Chegou a hora dos jovens se vacinarem?

Após o Governo do Estado anunciar mais uma vez a antecipação do calendário de vacinação contra a covid-19 aos adultos, São Paulo divulgou no domingo, dia 11, que deve imunizar adolescentes de 12 a 17 anos, a partir de 23 de agosto.

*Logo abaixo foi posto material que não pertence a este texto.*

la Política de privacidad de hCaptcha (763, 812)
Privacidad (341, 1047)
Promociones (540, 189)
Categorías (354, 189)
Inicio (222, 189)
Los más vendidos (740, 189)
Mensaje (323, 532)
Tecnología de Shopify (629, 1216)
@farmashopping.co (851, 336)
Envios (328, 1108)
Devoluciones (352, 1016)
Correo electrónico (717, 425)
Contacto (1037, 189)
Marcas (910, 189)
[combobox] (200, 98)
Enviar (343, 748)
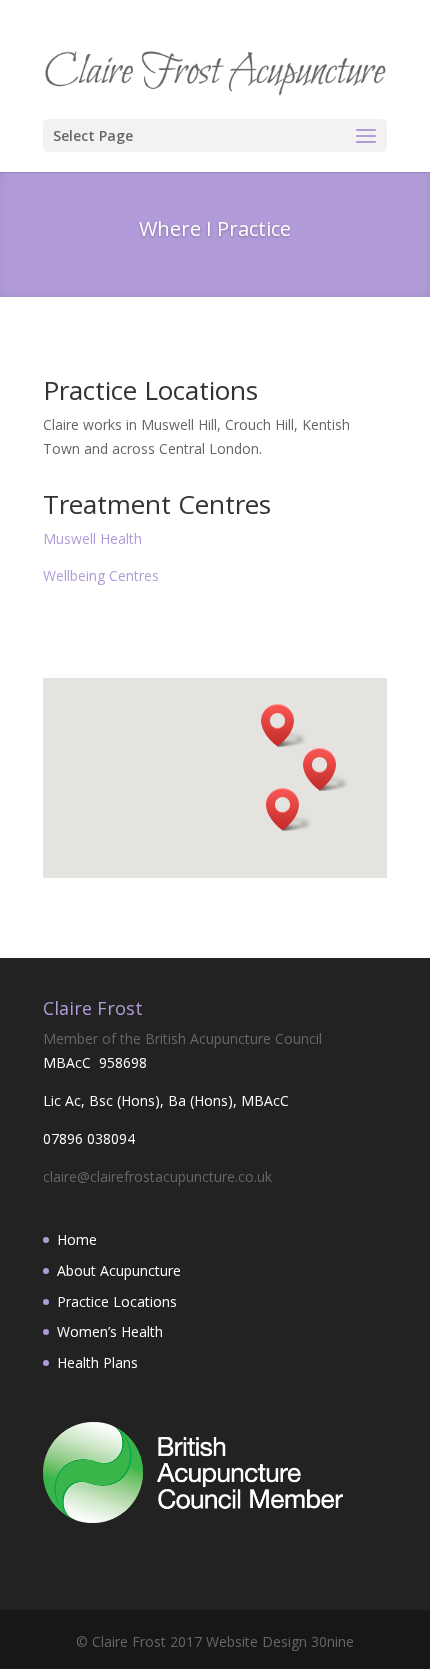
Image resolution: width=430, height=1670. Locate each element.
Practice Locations (117, 1301)
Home (77, 1239)
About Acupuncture (119, 1270)
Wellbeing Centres (101, 575)
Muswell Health (92, 538)
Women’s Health (110, 1331)
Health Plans (97, 1362)
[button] (284, 725)
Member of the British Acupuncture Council (182, 1038)
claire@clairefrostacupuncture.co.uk (157, 1176)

O novo grupo tomará a vacina da Pfizer/BioNTech, única até o momento autorizada pela Agência Nacional de Vigilância Sanitária (Anvisa) para a faixa etária, com expectativa de que o público tome a primeira dose até final de setembro. Essa antecipação depende da quantidade de doses que serão enviadas pelo Programa Nacional de Imunização (PNI), do Ministério da Saúde, e acontece devido à compra de vacinas extras da Coronavac adquiridas pelo Estado.

A notícia é boa e faz com que o sonho de voltar a ter uma vida normal esteja cada vez mais próximo. Independentemente do possível teor político que os anúncios têm, possivelmente mirando a campanha presidencial de 2022, quanto mais pessoas vacinadas, melhor.

Mas, se analisarmos de forma nacional, levando em conta que a campanha não alcançou nem metade da população adulta com a primeira dose, e não tem nem 20% do público com o esquema completo – seja com a segunda dose ou com a dose única - junto ao alerta e o monitoramento dos casos da variante delta (que tem origem na Índia) que já chegaram ao Brasil, surge o questionamento: está realmente hora de vacinarmos adolescentes?

Não seria hora se colocássemos a ‘carroça na frente dos bois’, isto é, se liberassem a campanha para os jovens sem acabar a aplicação da primeira dose nos acima de 18 anos, como foi o caso da cidade de Betim, em Minas Gerais. O local iniciou a vacinação de 12 a 14 anos, pulando outros grupos, enquanto ainda imunizava a população de 59 anos sem comorbidades e os de 40 a 49 anos com doenças pré-existentes. A ação foi suspensa pela Justiça mineira em 17 de junho. Não será esse o caso.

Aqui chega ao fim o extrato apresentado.